Instructor to have weather paper published

  • Published
  • By Steve Hoffmann
  • 81st Training Wing Public Affairs
When most of us look at clouds in the sky we can pick out funny shapes, animals, faces, Charlton Heston parting the Red Sea. But when Capt. Eric Metzger looks at clouds, he picks out research papers and has them published in the American Meteorological Society's Journal of Weather and Forecasting.

Metzger is an instructor supervisor for the advanced weather courses in the 335th Training Squadron. He is currently engaged in leading the 81st Training Group's effort in preparing for the consolidated unit inspection later this month. Once the inspection is over he will return to the schoolhouse to teach students about weather, a passion he's held his whole life.

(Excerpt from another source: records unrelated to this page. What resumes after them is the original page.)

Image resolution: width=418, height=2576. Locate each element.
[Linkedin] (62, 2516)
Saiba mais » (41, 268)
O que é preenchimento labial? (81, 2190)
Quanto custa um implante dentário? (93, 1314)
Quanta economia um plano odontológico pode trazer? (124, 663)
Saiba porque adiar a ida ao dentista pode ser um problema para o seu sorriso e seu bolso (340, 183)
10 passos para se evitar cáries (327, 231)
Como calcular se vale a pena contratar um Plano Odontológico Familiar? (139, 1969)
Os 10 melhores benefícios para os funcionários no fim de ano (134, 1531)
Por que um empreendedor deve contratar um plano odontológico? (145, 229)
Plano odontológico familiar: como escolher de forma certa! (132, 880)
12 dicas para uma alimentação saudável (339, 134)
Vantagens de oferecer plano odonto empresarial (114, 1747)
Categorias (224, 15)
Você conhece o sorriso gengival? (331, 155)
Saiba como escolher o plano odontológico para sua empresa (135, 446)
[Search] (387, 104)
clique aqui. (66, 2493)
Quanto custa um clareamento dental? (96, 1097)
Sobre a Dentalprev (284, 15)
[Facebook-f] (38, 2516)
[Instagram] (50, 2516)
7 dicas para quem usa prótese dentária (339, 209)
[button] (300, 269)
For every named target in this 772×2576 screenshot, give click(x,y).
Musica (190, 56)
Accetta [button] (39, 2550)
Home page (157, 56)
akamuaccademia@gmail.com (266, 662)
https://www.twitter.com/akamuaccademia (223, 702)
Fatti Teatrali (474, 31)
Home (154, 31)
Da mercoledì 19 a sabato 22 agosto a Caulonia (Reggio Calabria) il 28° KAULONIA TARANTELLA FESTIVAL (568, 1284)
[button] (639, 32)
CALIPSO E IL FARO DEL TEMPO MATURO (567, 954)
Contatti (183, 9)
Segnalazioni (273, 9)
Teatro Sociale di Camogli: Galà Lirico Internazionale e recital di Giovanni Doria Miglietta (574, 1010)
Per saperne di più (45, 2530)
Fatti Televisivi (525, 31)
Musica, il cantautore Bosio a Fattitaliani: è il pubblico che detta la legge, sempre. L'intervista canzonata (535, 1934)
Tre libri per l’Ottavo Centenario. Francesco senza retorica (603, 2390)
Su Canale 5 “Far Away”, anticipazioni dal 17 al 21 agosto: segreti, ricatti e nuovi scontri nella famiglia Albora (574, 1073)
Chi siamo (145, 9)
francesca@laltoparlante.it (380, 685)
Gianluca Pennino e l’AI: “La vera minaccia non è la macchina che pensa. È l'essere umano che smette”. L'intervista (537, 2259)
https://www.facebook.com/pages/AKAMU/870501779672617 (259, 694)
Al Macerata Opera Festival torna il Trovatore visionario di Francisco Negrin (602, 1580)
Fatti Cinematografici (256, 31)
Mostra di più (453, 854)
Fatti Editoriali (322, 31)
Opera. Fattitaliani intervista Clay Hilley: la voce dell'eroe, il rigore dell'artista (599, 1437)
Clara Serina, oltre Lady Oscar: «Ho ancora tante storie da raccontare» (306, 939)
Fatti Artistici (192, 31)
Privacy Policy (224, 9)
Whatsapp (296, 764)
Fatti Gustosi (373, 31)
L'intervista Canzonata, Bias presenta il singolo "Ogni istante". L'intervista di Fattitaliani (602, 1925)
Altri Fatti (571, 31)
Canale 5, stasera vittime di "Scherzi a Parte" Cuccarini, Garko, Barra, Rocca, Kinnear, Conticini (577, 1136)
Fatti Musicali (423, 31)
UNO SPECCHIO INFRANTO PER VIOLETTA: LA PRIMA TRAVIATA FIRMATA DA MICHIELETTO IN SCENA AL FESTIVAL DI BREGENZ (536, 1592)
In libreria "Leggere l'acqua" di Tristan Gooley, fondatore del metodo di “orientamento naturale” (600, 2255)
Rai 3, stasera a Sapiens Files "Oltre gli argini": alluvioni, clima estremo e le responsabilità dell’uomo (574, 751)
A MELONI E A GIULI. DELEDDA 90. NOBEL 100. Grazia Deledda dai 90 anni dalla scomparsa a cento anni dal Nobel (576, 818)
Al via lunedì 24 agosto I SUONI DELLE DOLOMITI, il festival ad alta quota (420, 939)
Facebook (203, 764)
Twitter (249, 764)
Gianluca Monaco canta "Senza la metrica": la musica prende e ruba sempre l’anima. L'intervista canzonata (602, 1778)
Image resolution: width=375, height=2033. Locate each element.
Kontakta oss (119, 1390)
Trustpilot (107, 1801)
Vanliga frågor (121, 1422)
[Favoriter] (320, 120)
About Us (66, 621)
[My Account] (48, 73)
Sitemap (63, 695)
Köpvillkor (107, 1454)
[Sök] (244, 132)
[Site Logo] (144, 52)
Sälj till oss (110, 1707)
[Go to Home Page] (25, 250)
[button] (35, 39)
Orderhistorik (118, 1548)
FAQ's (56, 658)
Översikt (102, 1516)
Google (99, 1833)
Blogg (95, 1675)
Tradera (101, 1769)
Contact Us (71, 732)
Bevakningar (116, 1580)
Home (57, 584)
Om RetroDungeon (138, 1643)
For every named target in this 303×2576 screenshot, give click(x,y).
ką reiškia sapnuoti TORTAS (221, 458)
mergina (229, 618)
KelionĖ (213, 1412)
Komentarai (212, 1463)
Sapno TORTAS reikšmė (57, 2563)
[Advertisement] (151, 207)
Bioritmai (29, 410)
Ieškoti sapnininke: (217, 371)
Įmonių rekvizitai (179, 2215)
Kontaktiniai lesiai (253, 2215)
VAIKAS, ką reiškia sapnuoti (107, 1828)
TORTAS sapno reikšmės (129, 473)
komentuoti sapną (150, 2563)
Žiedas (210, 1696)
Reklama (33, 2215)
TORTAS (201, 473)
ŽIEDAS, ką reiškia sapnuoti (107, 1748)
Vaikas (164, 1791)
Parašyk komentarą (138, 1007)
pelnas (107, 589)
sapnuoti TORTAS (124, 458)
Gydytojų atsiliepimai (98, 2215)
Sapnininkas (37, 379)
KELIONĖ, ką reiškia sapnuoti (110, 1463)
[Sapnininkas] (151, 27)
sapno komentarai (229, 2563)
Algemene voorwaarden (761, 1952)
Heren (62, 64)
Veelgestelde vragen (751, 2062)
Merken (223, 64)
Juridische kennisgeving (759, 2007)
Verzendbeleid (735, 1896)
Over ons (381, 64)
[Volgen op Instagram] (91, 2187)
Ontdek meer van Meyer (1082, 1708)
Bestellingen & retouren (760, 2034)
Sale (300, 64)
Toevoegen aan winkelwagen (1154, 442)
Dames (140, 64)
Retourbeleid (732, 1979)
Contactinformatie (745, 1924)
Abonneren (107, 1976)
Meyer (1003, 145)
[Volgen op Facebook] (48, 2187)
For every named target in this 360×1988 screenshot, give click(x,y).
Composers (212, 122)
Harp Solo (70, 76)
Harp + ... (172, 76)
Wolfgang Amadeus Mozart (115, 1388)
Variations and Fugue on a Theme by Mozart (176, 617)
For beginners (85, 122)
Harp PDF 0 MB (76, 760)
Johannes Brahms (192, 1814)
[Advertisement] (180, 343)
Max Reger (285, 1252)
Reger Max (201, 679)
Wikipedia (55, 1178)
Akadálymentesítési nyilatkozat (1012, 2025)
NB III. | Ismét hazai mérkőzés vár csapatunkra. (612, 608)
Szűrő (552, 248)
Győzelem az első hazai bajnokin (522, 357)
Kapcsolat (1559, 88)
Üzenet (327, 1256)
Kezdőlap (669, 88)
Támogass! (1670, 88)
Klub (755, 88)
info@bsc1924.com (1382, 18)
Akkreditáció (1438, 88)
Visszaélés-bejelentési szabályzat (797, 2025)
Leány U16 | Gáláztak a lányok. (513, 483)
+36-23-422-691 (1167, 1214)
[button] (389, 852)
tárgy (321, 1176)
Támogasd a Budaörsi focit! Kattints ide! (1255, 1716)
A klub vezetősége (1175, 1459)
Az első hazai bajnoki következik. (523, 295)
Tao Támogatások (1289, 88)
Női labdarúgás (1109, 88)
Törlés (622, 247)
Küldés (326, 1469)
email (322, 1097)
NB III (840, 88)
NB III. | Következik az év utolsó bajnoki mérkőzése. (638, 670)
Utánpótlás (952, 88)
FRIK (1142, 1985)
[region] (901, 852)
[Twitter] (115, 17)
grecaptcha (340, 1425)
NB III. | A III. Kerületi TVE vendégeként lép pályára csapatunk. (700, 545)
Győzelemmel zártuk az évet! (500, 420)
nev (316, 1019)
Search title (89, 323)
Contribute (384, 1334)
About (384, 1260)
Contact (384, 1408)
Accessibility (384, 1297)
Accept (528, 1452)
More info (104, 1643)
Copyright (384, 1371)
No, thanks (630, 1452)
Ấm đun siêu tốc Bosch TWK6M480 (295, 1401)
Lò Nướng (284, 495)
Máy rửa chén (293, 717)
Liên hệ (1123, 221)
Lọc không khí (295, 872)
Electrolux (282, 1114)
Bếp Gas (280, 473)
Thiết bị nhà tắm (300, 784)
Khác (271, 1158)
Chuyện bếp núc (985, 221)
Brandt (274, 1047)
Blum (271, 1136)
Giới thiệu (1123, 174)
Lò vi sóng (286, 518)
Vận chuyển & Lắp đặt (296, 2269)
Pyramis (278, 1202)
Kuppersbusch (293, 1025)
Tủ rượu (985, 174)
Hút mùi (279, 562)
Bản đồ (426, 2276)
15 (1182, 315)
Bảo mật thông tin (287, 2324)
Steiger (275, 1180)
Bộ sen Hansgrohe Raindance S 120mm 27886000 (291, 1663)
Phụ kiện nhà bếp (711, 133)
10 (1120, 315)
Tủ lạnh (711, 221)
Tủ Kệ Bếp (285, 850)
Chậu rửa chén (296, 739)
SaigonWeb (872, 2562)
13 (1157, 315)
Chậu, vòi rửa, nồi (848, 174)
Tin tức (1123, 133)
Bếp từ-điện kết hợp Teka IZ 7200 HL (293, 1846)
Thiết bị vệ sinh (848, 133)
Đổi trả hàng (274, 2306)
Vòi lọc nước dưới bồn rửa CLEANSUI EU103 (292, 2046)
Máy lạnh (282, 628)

"Weather has always been very fascinating to me. I grew up in western Kansas where the weather was never the same for more than a couple of days," Metzger noted. "Sometimes it would change so rapidly that it could be 80 degrees at lunchtime and by dinnertime it would be 20 degrees."

Metzger began his career in weather over 22 years ago after he graduated from the University of Nebraska-Lincoln in the early 90's. He gained 10 years of valuable experience doing meteorological work before entering the Air Force.

"You get to certain point when you can walk outside and take a deep breath and say oh it's going to be a nice day or oh this is going to get ugly," said Metzger. "You learn how the atmosphere feels when it's not going to be a good day. It just comes from experience, something you can't teach."

But when Metzger entered the Air Force, it provided him opportunities for more responsibility and management that just wasn't available as a civilian.

Metzger then entered the Naval Postgraduate School in Monterey, Calif. which culminated with his thesis paper being accepted for publication.

"What I found in my master's thesis is what I didn't expect to find," Metzger noted.

The gist of the findings in Metzger's paper is how a cloud's lightning characteristics can hint at what it's going to do with wind, hail and possibly tornadic activity a good five to six minutes before radar.

According to Metzger's research, when a cloud's lighting switches rapidly from mostly in-cloud lightning to mostly cloud-to-ground lightning it means the fundamental structure of the cloud has also changed. Operational forecasters can use this to predict what a storm is going to do and get warnings out sooner than they would if they were just using radar.

"The paper's intent is to give operational forecasters tools to understand what lightning character means in order to predict what a storm is going to do," Metzger said.

Metzger is hoping to pursue a PhD through the Air Force Institute of Technology and focus his dissertation his findings in his thesis paper.

My dissertation will allow me to bring in more data, expand the scope of research and will bring me closer to being able to definitively say yes this is true or no it's not," added Metzger.

"Predicting tornadic activity would be the 'Rosetta Stone'. Because if you can get a jump on it by six minutes -- that's what I'm after. If I can get that definitive yes or no then that's what I'm going for. That would extremely useful to the Air Force. It could change the way we do things."

Metzger's paper is currently undergoing peer review and copy editing and is scheduled to be published in December or February.